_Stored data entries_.

++++++++

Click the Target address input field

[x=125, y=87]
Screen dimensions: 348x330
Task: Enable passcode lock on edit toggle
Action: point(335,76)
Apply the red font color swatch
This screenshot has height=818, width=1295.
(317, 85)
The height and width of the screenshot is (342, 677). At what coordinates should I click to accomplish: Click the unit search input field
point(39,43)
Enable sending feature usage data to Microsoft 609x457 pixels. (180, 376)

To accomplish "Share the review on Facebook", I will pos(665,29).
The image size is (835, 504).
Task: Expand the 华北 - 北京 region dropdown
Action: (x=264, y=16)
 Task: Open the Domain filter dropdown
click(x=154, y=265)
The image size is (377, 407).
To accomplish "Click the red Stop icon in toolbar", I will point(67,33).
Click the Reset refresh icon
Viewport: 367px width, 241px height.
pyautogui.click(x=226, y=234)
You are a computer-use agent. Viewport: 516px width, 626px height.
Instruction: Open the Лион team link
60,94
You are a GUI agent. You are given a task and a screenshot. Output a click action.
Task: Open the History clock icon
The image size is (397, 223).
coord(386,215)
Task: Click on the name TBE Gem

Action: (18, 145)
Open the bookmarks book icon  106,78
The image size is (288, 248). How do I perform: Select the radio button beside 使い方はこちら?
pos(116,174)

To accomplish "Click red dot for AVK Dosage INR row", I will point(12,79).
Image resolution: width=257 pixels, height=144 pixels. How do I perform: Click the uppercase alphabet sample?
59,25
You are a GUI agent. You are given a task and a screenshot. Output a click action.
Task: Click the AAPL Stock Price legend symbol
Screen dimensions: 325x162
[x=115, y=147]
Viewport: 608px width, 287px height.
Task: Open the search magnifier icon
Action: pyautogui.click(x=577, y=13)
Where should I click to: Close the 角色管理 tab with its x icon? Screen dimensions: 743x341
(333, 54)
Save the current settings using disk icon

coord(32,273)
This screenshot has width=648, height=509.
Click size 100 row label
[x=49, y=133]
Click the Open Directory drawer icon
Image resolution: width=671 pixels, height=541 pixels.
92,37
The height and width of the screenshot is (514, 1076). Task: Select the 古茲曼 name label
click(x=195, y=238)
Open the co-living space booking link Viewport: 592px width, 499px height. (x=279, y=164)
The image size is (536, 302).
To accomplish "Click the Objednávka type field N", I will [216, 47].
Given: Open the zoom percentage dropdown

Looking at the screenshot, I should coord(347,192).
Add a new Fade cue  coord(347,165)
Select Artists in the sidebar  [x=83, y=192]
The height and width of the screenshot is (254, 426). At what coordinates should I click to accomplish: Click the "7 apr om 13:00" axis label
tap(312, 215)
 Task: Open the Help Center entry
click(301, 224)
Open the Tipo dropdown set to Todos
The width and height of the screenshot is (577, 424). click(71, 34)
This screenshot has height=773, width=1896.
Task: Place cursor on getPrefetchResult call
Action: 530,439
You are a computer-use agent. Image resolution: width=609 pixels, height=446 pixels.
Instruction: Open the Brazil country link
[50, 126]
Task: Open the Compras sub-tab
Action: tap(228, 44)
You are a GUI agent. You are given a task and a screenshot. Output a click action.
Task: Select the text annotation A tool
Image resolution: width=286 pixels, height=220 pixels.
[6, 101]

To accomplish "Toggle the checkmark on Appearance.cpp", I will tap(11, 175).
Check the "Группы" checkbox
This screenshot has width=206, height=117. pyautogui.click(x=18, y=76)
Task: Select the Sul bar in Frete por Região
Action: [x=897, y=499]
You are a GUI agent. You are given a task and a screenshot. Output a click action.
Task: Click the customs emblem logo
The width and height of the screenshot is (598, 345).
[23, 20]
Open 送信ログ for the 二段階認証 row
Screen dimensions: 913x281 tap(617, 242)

++++++++

_The problem_. Return the lines beginning at the one that contains "Image resolution: width=286" and continuing through the last line of the data, exactly as they stand and without any others.

_Task response_.
Image resolution: width=286 pixels, height=220 pixels.
[6, 101]

To accomplish "Toggle the checkmark on Appearance.cpp", I will tap(11, 175).
Check the "Группы" checkbox
This screenshot has width=206, height=117. pyautogui.click(x=18, y=76)
Task: Select the Sul bar in Frete por Região
Action: [x=897, y=499]
You are a GUI agent. You are given a task and a screenshot. Output a click action.
Task: Click the customs emblem logo
The width and height of the screenshot is (598, 345).
[23, 20]
Open 送信ログ for the 二段階認証 row
Screen dimensions: 913x281 tap(617, 242)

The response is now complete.